Cardinal Timothy Dolan of New York, the outgoing president of the U.S. Conference of Catholic Bishops, won't be spending so much time in the Washington, D.C. headquarters of the nation's largest religious body. Archbishop Kurtz of Louisville, KY is now in the top spot. But one thing hasn't changed: the bishops are still fired up about the HHS mandate.
On Nov. 13, as the bishops wound up their annual meeting in Baltimore this week, they released a "special message" on the HHS mandate. The statement linked the bishops' continued resistance to the federal law to Pope Franicis' call for a deepened commitment to serve the needy and those damaged by sin and spiritual alienation.

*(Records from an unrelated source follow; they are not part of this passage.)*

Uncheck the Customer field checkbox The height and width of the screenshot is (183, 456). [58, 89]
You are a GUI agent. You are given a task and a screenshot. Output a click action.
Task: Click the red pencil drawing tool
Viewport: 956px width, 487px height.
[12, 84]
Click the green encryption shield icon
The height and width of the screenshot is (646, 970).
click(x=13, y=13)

Some commentators have suggested that the pope is asking the bishops to walk away from contenous battles over religious freedom concerns. But today's statement argues that the HHS mandate actually prevents the church's pastors from performing such services in harmony with Catholic teaching.
Pope Francis has reminded us that “In the context of society, there is only one thing which the Church quite clearly demands: the freedom to proclaim the Gospel in its entirety, even when it runs counter to the world, even when it goes against the tide.”
We stand together as pastors charged with proclaiming the Gospel in its entirety. That Gospel calls us to feed the poor, heal the sick, and educate the young, and in so doing witness to our faith in its fullness. Our great ministries of service and our clergy, religious sisters and brothers, and lay faithful, especially those involved in Church apostolates, strive to answer this call every day, and the Constitution and the law protect our freedom to do so.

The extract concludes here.